(Beginning of MATERIAL SUPPLIED)

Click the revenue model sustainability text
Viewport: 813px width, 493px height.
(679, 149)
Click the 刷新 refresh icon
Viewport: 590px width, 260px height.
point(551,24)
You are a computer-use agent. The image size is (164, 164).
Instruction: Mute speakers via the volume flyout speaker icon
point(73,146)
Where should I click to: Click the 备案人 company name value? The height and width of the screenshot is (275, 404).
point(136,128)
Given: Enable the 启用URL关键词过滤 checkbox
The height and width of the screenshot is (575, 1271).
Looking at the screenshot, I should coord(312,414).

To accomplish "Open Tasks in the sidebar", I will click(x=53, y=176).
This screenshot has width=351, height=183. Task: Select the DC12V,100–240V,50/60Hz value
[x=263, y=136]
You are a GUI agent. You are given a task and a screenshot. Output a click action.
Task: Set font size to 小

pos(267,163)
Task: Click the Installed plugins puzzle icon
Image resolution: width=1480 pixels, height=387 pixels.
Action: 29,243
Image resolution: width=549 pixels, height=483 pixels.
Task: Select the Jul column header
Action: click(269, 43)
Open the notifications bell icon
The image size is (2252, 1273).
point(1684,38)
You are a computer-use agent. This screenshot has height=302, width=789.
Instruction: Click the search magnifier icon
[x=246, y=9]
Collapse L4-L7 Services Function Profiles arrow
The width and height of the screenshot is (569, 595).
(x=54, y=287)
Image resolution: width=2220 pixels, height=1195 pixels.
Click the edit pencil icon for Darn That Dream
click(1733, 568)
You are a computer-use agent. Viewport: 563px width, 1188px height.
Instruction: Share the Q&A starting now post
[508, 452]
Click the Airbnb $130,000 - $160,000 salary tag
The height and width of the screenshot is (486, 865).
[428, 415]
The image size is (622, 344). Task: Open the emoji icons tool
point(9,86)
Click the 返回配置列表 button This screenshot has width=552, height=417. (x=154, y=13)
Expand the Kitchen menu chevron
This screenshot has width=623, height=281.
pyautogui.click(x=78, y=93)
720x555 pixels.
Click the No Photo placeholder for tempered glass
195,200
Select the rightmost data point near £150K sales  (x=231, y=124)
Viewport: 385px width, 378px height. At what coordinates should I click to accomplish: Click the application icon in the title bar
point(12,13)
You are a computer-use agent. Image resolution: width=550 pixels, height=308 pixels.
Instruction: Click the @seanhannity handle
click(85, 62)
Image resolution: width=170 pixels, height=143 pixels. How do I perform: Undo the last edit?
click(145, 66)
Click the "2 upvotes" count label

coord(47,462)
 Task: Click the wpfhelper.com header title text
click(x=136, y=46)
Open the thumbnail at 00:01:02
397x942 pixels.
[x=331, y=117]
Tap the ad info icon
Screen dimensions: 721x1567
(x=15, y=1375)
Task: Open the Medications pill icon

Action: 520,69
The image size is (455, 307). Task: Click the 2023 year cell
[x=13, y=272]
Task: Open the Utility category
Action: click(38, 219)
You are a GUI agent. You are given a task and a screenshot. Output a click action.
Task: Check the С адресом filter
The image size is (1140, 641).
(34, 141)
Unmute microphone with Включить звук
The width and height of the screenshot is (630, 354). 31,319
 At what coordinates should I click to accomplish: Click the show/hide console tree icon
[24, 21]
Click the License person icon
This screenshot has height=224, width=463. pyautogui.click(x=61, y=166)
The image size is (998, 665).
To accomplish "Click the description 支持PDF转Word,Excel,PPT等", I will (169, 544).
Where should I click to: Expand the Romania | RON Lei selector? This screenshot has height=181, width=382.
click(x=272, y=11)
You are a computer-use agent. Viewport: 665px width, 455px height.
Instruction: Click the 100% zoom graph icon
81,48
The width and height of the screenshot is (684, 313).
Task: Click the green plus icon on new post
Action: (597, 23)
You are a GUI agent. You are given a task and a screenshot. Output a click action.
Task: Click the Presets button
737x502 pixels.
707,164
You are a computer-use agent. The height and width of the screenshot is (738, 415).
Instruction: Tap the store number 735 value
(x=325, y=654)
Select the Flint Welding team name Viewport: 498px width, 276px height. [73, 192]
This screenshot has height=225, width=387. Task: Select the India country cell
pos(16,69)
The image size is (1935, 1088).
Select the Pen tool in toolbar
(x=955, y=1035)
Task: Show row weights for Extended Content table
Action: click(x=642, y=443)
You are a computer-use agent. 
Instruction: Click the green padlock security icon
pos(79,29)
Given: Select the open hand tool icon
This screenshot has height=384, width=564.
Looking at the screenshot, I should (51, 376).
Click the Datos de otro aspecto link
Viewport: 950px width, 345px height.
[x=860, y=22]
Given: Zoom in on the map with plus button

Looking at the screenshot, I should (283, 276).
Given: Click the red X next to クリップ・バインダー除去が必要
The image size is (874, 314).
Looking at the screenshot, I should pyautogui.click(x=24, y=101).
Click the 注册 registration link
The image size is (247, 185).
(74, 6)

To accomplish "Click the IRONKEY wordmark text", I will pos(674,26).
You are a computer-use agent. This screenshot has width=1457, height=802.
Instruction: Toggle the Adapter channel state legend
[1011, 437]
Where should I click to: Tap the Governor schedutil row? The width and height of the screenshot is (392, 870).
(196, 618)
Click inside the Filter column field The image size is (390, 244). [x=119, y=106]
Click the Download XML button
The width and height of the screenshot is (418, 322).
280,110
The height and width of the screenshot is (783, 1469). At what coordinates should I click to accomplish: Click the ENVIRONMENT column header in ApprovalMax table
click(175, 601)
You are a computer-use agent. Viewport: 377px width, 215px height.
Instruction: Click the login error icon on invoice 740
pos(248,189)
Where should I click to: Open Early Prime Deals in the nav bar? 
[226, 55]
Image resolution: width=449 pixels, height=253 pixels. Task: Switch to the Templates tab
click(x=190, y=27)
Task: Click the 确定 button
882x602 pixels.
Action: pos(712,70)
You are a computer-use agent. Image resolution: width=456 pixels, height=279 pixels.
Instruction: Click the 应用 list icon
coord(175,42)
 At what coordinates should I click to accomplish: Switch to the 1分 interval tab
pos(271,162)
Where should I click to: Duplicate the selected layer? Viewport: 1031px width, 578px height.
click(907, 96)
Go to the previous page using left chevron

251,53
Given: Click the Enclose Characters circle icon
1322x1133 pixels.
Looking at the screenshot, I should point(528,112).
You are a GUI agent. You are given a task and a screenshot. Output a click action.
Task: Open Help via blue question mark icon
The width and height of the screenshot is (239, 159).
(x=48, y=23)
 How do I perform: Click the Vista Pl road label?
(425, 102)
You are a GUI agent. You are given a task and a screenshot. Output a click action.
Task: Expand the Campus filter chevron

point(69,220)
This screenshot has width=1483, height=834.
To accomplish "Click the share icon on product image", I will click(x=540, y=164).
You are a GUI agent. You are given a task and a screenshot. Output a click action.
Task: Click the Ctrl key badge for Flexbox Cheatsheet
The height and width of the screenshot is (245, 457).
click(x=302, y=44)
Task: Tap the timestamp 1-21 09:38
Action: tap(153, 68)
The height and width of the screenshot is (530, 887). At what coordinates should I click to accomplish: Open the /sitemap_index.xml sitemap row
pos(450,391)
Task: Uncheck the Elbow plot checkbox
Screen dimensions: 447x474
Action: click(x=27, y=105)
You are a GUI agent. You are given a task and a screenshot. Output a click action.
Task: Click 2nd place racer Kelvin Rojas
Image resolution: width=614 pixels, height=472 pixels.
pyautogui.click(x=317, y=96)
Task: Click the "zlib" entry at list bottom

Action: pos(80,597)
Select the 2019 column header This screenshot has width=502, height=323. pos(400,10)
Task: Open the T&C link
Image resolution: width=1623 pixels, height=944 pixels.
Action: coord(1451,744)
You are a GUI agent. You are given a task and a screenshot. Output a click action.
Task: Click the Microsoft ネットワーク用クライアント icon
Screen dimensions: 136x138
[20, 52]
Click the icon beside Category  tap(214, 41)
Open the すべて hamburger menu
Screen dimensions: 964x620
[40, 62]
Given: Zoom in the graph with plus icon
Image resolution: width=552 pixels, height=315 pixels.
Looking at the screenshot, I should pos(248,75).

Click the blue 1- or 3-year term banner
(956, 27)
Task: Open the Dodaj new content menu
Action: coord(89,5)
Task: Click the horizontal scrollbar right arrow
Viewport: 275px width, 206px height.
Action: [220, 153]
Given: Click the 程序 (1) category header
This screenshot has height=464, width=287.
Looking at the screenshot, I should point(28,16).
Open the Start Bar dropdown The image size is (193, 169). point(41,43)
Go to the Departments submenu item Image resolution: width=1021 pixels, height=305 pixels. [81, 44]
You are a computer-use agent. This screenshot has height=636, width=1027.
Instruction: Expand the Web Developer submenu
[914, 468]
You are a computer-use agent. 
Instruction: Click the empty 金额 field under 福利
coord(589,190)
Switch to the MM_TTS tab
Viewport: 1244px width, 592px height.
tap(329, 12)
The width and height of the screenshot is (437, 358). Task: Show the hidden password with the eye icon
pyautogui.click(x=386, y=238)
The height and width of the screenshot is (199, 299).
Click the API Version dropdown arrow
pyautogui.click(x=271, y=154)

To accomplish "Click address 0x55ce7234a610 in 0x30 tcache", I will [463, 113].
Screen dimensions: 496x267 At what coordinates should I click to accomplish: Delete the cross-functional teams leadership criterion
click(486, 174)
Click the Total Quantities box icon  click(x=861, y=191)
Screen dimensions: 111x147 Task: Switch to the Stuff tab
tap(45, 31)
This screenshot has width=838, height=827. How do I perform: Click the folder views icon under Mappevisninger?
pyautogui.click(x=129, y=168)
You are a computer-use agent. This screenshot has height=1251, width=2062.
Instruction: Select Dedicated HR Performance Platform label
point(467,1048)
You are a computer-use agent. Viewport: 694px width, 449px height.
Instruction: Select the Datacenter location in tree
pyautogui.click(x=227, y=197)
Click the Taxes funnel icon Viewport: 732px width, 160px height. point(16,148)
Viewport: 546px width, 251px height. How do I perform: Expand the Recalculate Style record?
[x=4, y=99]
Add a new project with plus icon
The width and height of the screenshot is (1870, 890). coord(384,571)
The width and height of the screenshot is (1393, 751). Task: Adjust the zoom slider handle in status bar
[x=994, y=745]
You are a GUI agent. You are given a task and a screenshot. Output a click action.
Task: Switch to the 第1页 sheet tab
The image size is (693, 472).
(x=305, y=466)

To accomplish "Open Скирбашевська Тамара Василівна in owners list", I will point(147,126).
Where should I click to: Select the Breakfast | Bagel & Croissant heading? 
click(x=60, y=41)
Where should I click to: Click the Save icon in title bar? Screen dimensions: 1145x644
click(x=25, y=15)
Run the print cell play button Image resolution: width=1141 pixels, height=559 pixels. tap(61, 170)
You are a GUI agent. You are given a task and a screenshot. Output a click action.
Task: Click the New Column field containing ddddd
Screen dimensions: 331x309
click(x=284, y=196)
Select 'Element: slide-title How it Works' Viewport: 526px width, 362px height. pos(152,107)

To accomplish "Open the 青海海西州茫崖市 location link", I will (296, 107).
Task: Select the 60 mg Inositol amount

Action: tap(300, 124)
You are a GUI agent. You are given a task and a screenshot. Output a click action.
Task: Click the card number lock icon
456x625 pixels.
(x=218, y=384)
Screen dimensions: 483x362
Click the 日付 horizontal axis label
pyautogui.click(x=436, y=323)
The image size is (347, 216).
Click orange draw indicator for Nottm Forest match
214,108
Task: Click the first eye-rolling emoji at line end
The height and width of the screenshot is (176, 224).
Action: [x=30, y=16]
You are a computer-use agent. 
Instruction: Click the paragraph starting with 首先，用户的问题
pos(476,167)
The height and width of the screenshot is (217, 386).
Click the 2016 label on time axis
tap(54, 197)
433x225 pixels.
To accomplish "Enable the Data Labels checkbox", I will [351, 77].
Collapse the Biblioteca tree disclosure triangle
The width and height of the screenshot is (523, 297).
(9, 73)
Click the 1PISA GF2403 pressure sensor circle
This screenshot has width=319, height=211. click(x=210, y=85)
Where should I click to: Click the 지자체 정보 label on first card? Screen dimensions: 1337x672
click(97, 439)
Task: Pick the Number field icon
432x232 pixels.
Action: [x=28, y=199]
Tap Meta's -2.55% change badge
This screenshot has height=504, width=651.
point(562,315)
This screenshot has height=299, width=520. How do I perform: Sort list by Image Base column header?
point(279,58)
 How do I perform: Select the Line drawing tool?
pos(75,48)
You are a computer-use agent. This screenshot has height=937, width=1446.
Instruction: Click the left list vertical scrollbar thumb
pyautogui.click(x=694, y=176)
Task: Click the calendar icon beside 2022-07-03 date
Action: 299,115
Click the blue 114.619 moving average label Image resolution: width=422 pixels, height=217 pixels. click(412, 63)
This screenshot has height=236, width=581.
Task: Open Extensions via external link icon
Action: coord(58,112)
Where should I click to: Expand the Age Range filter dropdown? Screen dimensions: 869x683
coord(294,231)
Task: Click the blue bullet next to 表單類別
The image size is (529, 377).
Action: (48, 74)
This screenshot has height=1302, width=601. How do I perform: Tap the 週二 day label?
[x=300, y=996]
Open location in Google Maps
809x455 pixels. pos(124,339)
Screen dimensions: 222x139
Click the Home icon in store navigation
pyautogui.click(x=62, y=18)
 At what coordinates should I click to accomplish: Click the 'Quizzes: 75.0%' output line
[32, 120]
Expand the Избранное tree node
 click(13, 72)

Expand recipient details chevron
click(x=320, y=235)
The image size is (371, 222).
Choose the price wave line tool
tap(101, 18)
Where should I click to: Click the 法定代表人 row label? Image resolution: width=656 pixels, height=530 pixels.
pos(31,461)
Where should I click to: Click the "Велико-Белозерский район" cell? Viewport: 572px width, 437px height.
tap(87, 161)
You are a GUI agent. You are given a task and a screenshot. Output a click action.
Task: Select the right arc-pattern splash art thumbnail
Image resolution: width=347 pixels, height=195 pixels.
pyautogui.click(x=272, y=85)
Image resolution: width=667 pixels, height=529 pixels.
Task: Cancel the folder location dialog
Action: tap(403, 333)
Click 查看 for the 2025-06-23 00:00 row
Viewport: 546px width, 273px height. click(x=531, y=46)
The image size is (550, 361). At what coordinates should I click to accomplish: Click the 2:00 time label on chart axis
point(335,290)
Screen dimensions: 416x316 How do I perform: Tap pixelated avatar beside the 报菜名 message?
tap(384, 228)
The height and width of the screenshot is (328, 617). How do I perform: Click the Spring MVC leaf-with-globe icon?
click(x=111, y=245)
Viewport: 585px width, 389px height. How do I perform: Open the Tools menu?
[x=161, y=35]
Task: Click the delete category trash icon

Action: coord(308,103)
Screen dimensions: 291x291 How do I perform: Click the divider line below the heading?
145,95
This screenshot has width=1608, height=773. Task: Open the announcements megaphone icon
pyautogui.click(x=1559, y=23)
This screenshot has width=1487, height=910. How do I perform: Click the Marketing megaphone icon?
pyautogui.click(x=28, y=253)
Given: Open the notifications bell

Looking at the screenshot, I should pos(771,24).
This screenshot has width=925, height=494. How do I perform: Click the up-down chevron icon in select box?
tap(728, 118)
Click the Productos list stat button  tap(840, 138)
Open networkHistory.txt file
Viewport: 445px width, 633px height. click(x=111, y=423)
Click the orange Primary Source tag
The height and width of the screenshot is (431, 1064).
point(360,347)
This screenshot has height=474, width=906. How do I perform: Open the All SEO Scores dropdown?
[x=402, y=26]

(End of MATERIAL SUPPLIED)

TASK OBJECTIVE:
Copy every line of the data above, beginning with the first and ending with the line that contains "Given: Enable the 启用URL关键词过滤 checkbox", and give nothing more.

OUTPUT OF THE EXERCISE:
Click the revenue model sustainability text
Viewport: 813px width, 493px height.
(679, 149)
Click the 刷新 refresh icon
Viewport: 590px width, 260px height.
point(551,24)
You are a computer-use agent. The image size is (164, 164).
Instruction: Mute speakers via the volume flyout speaker icon
point(73,146)
Where should I click to: Click the 备案人 company name value? The height and width of the screenshot is (275, 404).
point(136,128)
Given: Enable the 启用URL关键词过滤 checkbox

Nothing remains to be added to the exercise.